Full-text data mining is what people want to do, for the most part. Abstracts are a pretty concentrated form of knowledge and can be easier to work with, but you’d have to think that the full papers are where some of the most interesting unseen connections would turn up – the things mentioned in passing that weren’t the main thrust of the papers they come from could well be crucial clues in another context. Multiply that by the number of such clues per paper and by 73 million papers. There is, in fact, already evidence to show that full-text data mining is a real improvement versus abstract-only. Of course, you’re also going to pull out more false positives (by sheer number) through mining more data, but that link shows that the full text gives you both the most hits and the best true positive/false positive ratios at the same time. It clearly seems to be the way to go (although, as mentioned in that earlier post, the very promising idea of natural-language data mining through vector representations is going to need some better tools in order to take on such a challenge).

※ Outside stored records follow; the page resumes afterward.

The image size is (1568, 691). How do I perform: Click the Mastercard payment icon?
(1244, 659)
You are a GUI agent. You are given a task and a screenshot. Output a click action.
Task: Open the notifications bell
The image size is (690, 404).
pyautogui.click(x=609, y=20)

The idea of the JNU collection is that no one is going to be allowed to read or download any individual papers, since that would indeed be a copyright violation for the publishers involved. Instead, the corpus as a whole will be available for machine-learning purposes to extract trends and connections – which Malamud contends is no violation at all. As will be easy to imagine, the publishers themselves aren’t quite seeing it that way. As things stand, even for people who have full-text access, such data mining across the literature is difficult to impossible. The various publishers tend not to just throw things open for as many queries as you want, as quickly as you feel like making them. And if they see you downloading in bulk to run those queries on your own hardware, there goes your access, very quickly. To be sure, there are places (such as the UK) where there is an explicit legal right for non-commercial users to data-mine whatever they have legal access to, but as the article notes, there’s a clause in that law that grants publishers “reasonable restrictions” on that process. And what seems reasonable to the owners of the data often doesn’t overlap well with what seems reasonable to the people who want to use it.

Some of the large scientific publishers have, though, allowed various parties to run large query campaigns or engage in bulk downloading – but those were through individual deals with commercial customers (drug companies, to pick one category), and you can be sure that (A) money changed hands and (B) no one’s going to tell you how much. And you can also be sure that there were plenty of restrictions placed on those efforts as well (what was downloaded, who was allowed to use the data, for how long, etc.) The business model for any large data holder in any field is to be able to sell the same information to as many different users as possible, so I feel sure that the JNU effort will face more legal challenges as it gets closer to launch.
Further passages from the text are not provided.